• Exercise text:
--- START ---
#### **3. Data Manipulation**


# Data Cleaning
- Data cleaning is a crucial step in the data preprocessing pipeline. It involves handling missing data, removing duplicates, and ensuring that data types are appropriate for analysis.
- Data cleaning is a critical process in data manipulation that involves preparing data for analysis by addressing various issues. It ensures the data is accurate, consistent, and usable. Key aspects of data cleaning include handling missing data, removing duplicates, and converting data types.

# Handling Missing Data
- Handling missing data is essential to maintain the integrity of your dataset. Missing values can arise due to various reasons, such as data entry errors or incomplete data collection. There are several strategies for handling missing data:

# Drop Missing Values:


- Removing rows or columns with missing values can be effective when the amount of missing data is small and does not significantly impact the dataset. This approach ensures that only complete cases are used in analysis.

In [None]:
import pandas as pd

data = {
    'Name': ['Bhagath', 'Bharath', 'Monika', None],
    'Age': [25, None, 35, 28],
    'City': ['Bangalore', 'Chennai', None, 'Hyderabad']
}
df = pd.DataFrame(data)

# Drop rows with any missing values
df_cleaned = df.dropna()
print(df_cleaned)
--- END ---
• Information shown:
--- START ---
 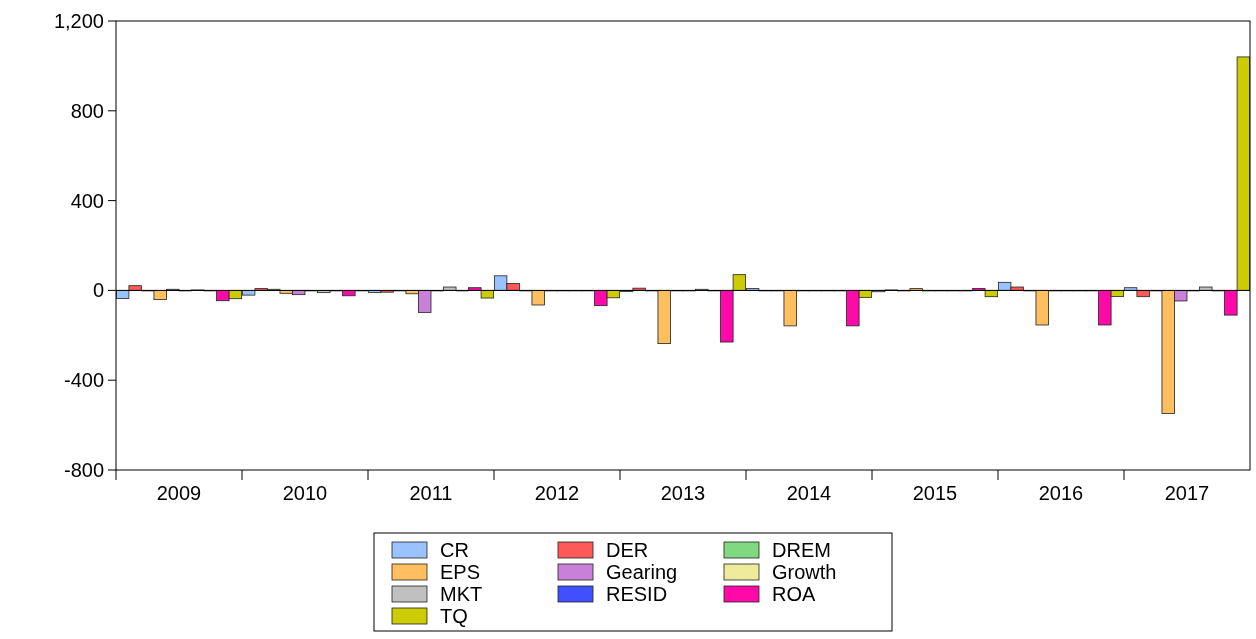 What do you see at coordinates (84, 470) in the screenshot?
I see `y-tick-label: -800` at bounding box center [84, 470].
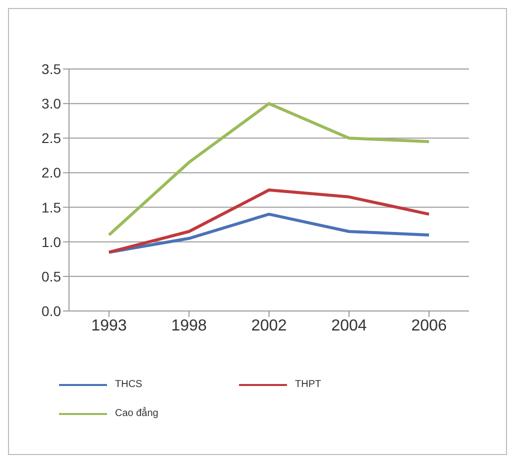 The height and width of the screenshot is (472, 523). Describe the element at coordinates (52, 208) in the screenshot. I see `y-tick-label: 1.5` at that location.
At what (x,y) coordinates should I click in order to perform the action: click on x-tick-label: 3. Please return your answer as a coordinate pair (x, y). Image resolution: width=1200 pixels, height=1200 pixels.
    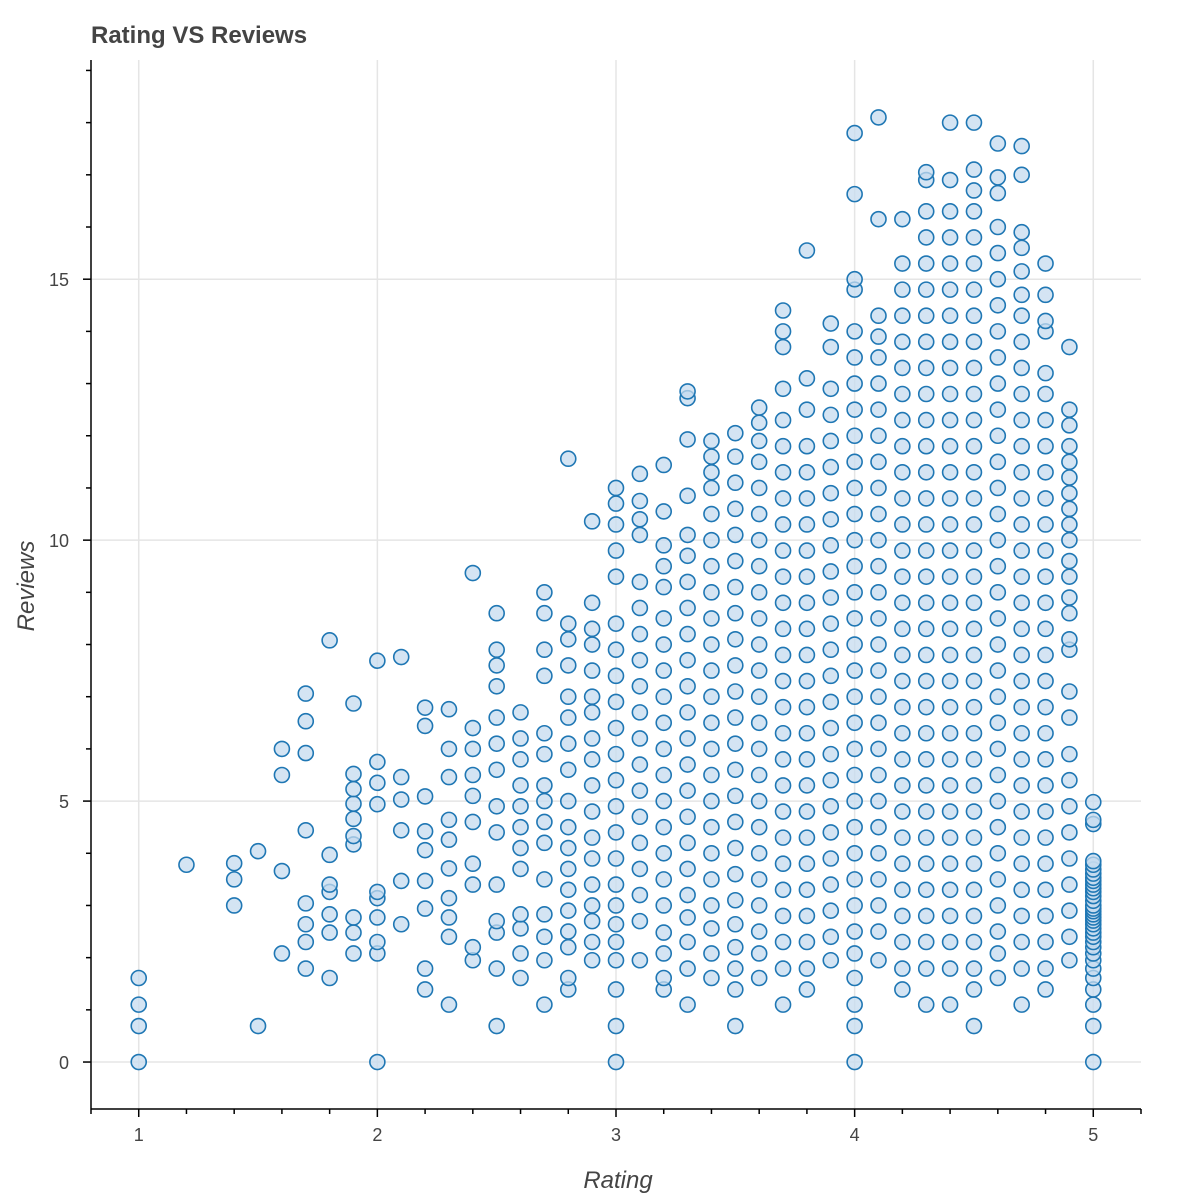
--- END ---
• Exercise objective: In the data cleaning text, when is removing rows or columns with missing values said to be effective?

• Your response: When the amount of missing data is small and does not significantly impact the dataset.